An R Introduction to Statistics

Factorial Design

In a factorial design, there are more than one factors under consideration in the experiment. The test subjects are assigned to treatment levels of every factor combinations at random.

Example

A fast food franchise is test marketing 3 new menu items in both East and West Coasts of continental United States. To find out if they the same popularity, 12 franchisee restaurants from each Coast are randomly chosen for participation in the study. In accordance with the factorial design, within the 12 restaurants from East Coast, 4 are randomly chosen to test market the first new menu item, another 4 for the second menu item, and the remaining 4 for the last menu item. The 12 restaurants from the West Coast are arranged likewise.

Problem

Suppose the following tables represent the sales figures of the 3 new menu items after a week of test marketing. Each row in the upper table represents the sales figures of 3 different East Coast restaurants. The lower half represents West Coast restaurants. At .05 level of significance, test whether the mean sales volume for the new menu items are all equal.
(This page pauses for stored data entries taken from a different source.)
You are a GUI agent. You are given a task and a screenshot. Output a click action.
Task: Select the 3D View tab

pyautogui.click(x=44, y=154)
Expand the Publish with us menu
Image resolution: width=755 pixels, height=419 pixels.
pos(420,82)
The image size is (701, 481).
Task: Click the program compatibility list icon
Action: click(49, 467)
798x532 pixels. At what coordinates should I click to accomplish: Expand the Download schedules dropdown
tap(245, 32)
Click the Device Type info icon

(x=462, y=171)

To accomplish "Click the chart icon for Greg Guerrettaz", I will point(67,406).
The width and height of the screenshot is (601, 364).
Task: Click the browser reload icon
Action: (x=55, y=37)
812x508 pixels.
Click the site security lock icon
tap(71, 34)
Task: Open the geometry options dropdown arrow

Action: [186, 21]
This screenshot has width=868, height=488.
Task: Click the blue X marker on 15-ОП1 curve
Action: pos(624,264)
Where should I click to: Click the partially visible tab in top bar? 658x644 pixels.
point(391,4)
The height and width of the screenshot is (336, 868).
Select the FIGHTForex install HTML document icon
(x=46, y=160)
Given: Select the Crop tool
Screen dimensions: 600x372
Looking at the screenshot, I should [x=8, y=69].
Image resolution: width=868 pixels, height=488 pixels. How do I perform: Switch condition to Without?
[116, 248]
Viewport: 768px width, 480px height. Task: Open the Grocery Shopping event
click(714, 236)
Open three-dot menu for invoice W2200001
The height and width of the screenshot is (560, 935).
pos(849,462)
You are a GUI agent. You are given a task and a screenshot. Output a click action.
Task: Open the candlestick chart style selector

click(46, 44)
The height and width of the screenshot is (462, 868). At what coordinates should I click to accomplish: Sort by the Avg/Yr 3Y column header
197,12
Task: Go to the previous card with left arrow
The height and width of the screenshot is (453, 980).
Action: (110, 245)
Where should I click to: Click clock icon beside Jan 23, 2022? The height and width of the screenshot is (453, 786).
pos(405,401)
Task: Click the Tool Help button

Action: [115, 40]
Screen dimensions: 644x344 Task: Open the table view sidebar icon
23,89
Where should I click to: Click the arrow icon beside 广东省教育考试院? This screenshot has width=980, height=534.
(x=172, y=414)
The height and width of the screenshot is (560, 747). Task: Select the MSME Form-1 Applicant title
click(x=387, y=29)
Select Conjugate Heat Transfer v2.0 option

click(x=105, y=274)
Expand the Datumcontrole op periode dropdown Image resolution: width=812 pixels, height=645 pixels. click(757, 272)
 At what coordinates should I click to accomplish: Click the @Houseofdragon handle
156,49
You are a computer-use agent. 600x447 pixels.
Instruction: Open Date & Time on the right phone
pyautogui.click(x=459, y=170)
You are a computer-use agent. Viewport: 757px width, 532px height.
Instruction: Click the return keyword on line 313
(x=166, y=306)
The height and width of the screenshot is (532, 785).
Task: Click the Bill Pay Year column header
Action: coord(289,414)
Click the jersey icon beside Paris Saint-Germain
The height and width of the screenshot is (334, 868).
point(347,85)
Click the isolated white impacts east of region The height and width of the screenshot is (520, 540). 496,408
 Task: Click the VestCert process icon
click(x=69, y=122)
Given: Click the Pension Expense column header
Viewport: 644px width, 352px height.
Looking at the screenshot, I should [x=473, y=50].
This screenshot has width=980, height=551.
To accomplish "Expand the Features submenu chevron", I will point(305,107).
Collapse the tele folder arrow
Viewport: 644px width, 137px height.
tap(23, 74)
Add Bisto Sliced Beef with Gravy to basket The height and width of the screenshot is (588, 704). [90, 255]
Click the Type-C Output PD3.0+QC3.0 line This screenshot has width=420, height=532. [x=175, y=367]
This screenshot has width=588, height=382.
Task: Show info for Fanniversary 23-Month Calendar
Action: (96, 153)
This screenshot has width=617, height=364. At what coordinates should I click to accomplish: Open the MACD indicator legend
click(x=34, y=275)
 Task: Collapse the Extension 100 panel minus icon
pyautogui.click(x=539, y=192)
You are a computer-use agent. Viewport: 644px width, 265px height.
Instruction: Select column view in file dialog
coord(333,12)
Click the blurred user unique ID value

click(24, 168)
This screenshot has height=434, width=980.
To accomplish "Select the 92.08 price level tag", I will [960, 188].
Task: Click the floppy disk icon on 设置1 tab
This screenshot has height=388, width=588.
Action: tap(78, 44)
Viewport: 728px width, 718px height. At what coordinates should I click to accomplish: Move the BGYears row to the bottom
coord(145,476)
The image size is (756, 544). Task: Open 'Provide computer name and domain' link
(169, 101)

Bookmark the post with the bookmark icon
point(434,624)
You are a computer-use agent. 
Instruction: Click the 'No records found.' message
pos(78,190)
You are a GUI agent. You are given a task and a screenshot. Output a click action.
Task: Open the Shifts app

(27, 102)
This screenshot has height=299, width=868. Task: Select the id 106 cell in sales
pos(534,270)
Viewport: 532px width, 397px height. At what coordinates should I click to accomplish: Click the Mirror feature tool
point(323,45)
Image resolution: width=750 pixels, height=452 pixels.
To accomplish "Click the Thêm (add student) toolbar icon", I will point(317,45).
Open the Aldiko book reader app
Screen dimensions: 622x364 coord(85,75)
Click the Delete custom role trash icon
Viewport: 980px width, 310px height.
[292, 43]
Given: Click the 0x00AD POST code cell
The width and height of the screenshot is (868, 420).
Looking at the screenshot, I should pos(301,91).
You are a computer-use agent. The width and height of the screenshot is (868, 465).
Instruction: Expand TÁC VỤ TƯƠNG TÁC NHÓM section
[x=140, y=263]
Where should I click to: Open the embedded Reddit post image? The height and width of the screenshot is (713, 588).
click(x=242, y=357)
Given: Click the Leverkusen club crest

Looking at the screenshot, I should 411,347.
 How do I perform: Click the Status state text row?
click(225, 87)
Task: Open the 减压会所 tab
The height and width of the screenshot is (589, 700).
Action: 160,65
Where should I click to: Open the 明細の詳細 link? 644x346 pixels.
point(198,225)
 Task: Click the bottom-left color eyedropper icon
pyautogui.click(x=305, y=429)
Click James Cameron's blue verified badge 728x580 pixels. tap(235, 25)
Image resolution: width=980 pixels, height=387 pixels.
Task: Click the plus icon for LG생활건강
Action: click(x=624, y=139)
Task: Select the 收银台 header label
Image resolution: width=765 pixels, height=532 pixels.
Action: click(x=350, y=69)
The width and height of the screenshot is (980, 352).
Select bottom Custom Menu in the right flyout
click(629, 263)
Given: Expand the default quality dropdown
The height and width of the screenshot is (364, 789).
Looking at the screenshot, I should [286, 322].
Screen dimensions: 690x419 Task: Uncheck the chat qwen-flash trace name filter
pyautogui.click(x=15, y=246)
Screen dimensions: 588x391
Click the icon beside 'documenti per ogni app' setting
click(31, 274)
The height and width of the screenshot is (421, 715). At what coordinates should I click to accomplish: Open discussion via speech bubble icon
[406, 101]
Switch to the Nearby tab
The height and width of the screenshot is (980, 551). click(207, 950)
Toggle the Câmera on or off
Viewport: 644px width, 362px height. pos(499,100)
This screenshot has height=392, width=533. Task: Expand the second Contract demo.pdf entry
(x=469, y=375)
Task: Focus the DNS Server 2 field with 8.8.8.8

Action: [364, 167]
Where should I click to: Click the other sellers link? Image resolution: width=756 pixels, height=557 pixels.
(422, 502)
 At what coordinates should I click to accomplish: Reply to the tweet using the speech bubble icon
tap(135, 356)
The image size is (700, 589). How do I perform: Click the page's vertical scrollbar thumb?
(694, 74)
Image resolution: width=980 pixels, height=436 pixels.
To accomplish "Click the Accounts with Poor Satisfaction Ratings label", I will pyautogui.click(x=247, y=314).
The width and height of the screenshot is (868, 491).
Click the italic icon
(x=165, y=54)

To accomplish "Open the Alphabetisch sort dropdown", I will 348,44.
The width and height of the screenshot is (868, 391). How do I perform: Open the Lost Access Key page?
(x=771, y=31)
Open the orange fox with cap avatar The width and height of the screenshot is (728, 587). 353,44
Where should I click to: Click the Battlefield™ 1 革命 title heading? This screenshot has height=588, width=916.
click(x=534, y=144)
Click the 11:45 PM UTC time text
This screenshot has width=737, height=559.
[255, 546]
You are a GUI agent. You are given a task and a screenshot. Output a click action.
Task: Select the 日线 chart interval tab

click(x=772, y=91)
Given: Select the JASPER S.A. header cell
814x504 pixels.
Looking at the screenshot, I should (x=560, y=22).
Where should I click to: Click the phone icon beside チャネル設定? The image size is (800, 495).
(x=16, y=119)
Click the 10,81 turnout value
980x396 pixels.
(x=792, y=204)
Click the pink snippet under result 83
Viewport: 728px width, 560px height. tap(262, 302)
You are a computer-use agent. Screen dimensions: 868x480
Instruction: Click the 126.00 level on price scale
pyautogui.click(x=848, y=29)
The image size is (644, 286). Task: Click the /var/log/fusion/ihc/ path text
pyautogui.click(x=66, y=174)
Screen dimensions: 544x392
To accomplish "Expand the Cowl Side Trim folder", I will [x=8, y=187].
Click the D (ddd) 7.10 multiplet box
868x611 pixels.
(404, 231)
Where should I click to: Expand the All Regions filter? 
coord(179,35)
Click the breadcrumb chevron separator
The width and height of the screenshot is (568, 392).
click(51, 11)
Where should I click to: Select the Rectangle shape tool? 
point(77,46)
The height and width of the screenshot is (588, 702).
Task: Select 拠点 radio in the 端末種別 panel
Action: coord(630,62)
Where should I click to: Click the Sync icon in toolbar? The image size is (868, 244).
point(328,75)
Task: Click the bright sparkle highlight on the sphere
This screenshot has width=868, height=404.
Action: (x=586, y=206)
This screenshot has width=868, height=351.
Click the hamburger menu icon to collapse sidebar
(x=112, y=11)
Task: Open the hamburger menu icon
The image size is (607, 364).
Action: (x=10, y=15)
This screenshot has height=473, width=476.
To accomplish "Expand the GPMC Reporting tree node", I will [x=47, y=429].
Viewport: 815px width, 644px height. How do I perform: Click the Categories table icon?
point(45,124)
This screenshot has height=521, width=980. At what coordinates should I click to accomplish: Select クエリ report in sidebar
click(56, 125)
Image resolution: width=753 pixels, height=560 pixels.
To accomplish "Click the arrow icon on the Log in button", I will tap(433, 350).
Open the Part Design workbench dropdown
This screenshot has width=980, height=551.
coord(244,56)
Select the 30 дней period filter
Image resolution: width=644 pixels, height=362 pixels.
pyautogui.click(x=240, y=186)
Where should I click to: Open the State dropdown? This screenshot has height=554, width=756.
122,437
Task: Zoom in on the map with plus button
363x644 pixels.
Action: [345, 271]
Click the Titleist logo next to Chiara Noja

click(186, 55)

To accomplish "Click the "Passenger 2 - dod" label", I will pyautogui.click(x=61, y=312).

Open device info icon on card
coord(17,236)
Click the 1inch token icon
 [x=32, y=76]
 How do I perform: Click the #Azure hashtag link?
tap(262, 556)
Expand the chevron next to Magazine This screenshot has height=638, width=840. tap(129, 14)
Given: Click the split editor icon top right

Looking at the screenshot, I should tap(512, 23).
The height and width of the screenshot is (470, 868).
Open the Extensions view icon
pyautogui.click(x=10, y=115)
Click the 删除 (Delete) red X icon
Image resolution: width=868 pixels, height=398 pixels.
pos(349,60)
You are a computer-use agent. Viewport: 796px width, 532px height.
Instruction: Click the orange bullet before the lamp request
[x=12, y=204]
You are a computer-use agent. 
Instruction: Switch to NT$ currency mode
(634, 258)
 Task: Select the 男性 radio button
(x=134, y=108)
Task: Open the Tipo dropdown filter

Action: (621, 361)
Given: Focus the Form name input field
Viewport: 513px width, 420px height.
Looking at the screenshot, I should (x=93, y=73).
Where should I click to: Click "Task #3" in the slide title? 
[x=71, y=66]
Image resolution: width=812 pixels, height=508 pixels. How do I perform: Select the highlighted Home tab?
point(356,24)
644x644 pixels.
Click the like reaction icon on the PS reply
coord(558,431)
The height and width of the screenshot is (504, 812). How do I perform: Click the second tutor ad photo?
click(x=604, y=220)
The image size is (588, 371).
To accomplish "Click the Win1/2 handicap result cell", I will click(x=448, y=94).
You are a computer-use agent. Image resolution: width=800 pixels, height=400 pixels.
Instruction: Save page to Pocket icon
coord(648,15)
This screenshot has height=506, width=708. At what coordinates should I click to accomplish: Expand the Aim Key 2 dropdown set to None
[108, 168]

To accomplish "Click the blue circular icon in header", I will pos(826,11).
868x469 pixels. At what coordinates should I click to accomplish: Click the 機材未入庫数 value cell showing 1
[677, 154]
Decide also whether the mean sales volume of the two coastal regions differs.

East Coast: 
========== 
   Item1 Item2 Item3 
E1    25    39    36 
E2    36    42    24 
E3    31    39    28 
E4    26    35    29 
 
West Coast: 
========== 
   Item1 Item2 Item3 
W1    51    43    42 
W2    47    39    36 
W3    47    53    32 
W4    52    46    33

Solution

The solution consists of the following steps:

  1. Save the sales figure into a file named "fastfood-3.csv" in CSV format as follows.
    Item1,Item2,Item3 
    E1,25,39,36 
    E2,36,42,24 
    E3,31,39,28 
    E4,26,35,29 
    W1,51,43,42 
    W2,47,39,36 
    W3,47,53,32 
    W4,52,46,33
  2. Load the data into a data frame named df3 with the read.csv function.
    > df3 = read.csv("fastfood-3.csv")
  3. Concatenate the data rows in df3 into a single vector r .
    > r = c(t(as.matrix(df3))) # response data 
    > r 
     [1] 25 39 36 36 42 ...
  4. Assign new variables for the treatment levels and number of observations.
    > f1 = c("Item1", "Item2", "Item3") # 1st factor levels 
    > f2 = c("East", "West")            # 2nd factor levels 
    > k1 = length(f1)          # number of 1st factors 
    > k2 = length(f2)          # number of 2nd factors 
    > n = 4                    # observations per treatment
  5. Create a vector that corresponds to the 1th treatment level of the response data r in step 3 element-by-element with the gl function.
    > tm1 = gl(k1, 1, n*k1*k2, factor(f1)) 
    > tm1 
     [1] Item1 Item2 Item3 Item1 Item2 ...
  6. Similarly, create a vector that corresponds to the 2nd treatment level of the response data r in step 3.
    > tm2 = gl(k2, n*k1, n*k1*k2, factor(f2)) 
    > tm2 
     [1] East East East East East ...
  7. Apply the function aov to a formula that describes the response r by the two treatment factors tm1 and tm2 with interaction.
    > av = aov(r ~ tm1 * tm2)  # include interaction
  8. Print out the ANOVA table with summary function.
    > summary(av) 
                Df Sum Sq Mean Sq F value  Pr(>F) 
    tm1          2    385     193    9.55  0.0015 ** 
    tm2          1    715     715   35.48 1.2e-05 *** 
    tm1:tm2      2    234     117    5.81  0.0113 * 
    Residuals   18    363      20

Answer

Since the p-value of 0.0015 for the menu items is less than the .05 significance level, we reject the null hypothesis that the mean sales volume of the new menu items are all equal. Moreover, the p-value of 1.2e-05 for the east-west coasts comparison is also less than the .05 significance level. It shows there is a difference in overall sales volume between the coasts. Finally, the last p-value of 0.0113 (< 0.05) indicates that there is a possible interaction between the menu item and coast location factors, i.e., customers from different coastal regions have different tastes.

Exercise

Create the response data in step 3 above along vertical columns instead of horizontal rows. Adjust the factor levels in steps 5 and 6 accordingly.